Además de sostener el boletaje enorme, tenían la habilidad de doblar por la mitad horizontal los billetes que acaparaban y sostenerlos con maestría en el dedo medio, anular e índice de la mano izquierda (si eran diestros), una bolsita de cuero colgando de su cinturón lleno de monedas, y otras tantas de estas en columna, sujetadas con precisión en la mano derecha entre la palma y el soporte del dedo anular y el medio. Esta pequeña columna era importantísima, porque servía de reclamo para cobrarte, pera despertarte, o para llamar la atención cuando gritaba a la calle, colgado con la mano izquierda del barrote exterior de la puerta delantera, con el cuerpo haciendo como si fuera a suicidarse tirándose a la calle y gritar: “¡Viiilla,-Prados,-Granjas,-la Comercial-por la segundaaaa,-hay lugares-hay lugareeees!” (aunque no los hubiera) ¡crish, crish crish!, hacían las moneditas.

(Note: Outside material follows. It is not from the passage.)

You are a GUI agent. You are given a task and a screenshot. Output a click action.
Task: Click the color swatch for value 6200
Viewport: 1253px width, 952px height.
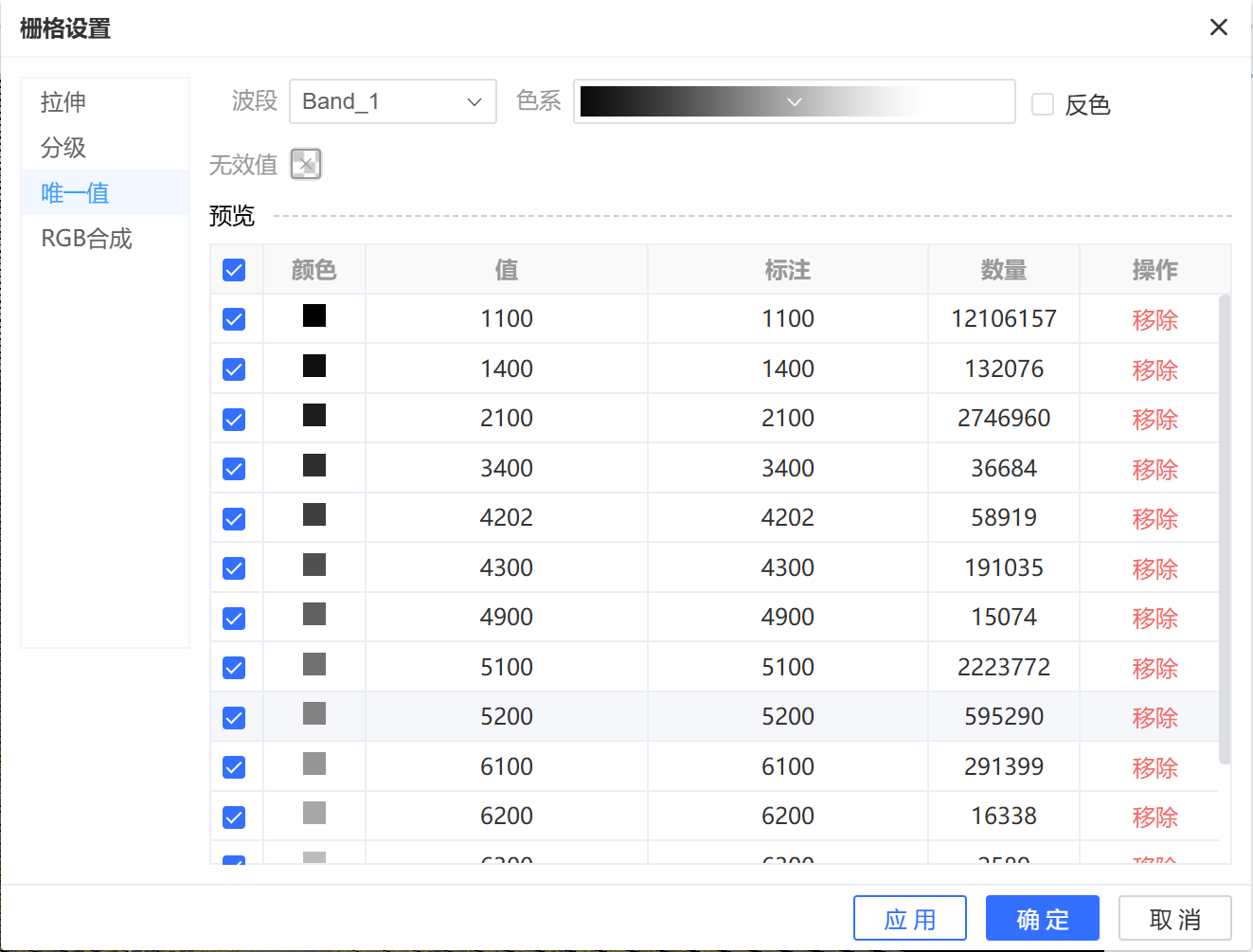[314, 813]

Había que desconfiar porque eran de fuera.
También porque podían ser vengativos y nosotros sabíamos que cuando les tirábamos cuetes y otros fuegos artificiales a las ventanas, o a la puerta abierta cuando pasaban frente a casa o debajo del puente peatonal, no les habría gustado demasiado y podían reconocernos.
Teníamos al borrachito, al tonto del pueblo, la Colonia de los más pudientes, la de los más pobres, de los comerciantes, escuelas, descampados, maizales, riachuelo, amas de casa, trabajadores, cientos de niños en las calles, señoras de Iglesia, deportistas, funcionarios, Monumento nacional, Iglesia, plaza, autobuses, televisiones y cada vez más modernidades.
Teotihuacán estaba bastante cercano y pudimos llegar varias veces hasta allí en bici, siguiendo las canalizaciones de los regadíos… Vivíamos en la calle y todo aquel verde, la lluvia, el viento y el polvo solo auguraban el bien, solo podría llegar progreso, porque la parte de la convivencia, la seguridad, la camaradería, las posadas, el día de muertos, el mercado, la fiesta patronal, e incluso las elecciones, estaba dominado por gente nueva, de carácter, amistosa, comprensiva, platicadora y muy solidaria.
En Ecatepec nadie estaba solo. Si había algún altercado, la gente acudía a resolver, si alguien pedía ayuda encontraba respuesta.
No sé qué pasó, hace decenas de años que no estoy allí. No es mi barrio de nacimiento, no es ni mi ciudad, ni siquiera viví demasiado tiempo allí. Pero esa periferia estaba llena de gente trabajadora, lo mejor de los recién llegados y lo más selecto de los antiguos lugareños.
Cada vez que leo noticias de este lugar tan llenas de violencia, respiro profundo, me cargo los ojos y vuelvo a ver al cobrador con más coraje. No pudo ser desde adentro, tuvieron que ser ellos.